Acts of the Apostles
The Acts of the Apostles is a book of the Holy Bible that is usually placed as the fifth book in the New Testament. It is commonly referred to as simply Acts. The title "Acts of the Apostles" (Greek: Praxeis Apostolon) was first used by Irenaeus in the late second century.
Some have suggested that the title of this book should be interpreted as the "Acts of the Holy Spirit" or even the "Acts of Jesus," since 1:1 gives the impression that Acts is set forth as "an account of what Jesus continued to do and teach," Christ himself being the principal actor through the working of the Holy Spirit.

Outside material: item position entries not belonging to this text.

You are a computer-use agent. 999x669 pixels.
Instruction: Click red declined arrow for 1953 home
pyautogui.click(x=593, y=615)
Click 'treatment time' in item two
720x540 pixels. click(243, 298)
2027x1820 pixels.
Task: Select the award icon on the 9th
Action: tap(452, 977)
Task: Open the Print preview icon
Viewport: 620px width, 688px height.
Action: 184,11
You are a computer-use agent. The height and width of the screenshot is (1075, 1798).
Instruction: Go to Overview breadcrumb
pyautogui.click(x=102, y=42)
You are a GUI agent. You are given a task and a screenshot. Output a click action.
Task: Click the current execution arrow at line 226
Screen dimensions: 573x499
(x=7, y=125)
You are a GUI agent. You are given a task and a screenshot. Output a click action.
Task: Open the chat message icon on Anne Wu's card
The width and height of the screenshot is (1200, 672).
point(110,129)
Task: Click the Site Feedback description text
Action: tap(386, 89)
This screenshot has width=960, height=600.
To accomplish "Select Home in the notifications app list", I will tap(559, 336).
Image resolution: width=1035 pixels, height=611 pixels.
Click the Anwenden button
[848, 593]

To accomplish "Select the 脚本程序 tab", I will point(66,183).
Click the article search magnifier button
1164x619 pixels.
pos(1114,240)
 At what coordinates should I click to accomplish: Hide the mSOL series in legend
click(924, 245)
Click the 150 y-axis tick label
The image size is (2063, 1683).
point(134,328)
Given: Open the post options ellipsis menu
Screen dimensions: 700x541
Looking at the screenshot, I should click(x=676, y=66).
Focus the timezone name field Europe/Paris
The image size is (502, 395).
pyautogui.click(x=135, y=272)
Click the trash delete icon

Acts tells the story of the Early Christian Church, with particular emphasis on the ministry of the Twelve Apostles and of Apostle Paul. The early chapters, set in Jerusalem discuss Jesus' Resurrection, his Ascension, the Day of Pentecost, and the beginning of the ministry of the Twelve Apostles. The later chapters discuss Paul's conversion, his ministry, and finally his arrest, imprisonment, and trip to Rome.
It is almost universally agreed that the author of Acts also wrote the Gospel of Luke. The traditional view is that the two books were written about the year 60 by a companion of Paul named Luke.
In the Orthodox Church, Acts is the first part of the Apostolos, a liturgical book containing the various Apostolic Readings. Acts is read liturgically from Pascha through Pentecost. Selections of Acts are also read at other feasts of the Church, St. Stephen's Day, and the Beheading of the Forerunner, and Baptist John. It is also the custom of the Church to read the book of Acts over the tomb of Christ on Holy Friday, and over the body of a deceased priest at the wake prior to his burial.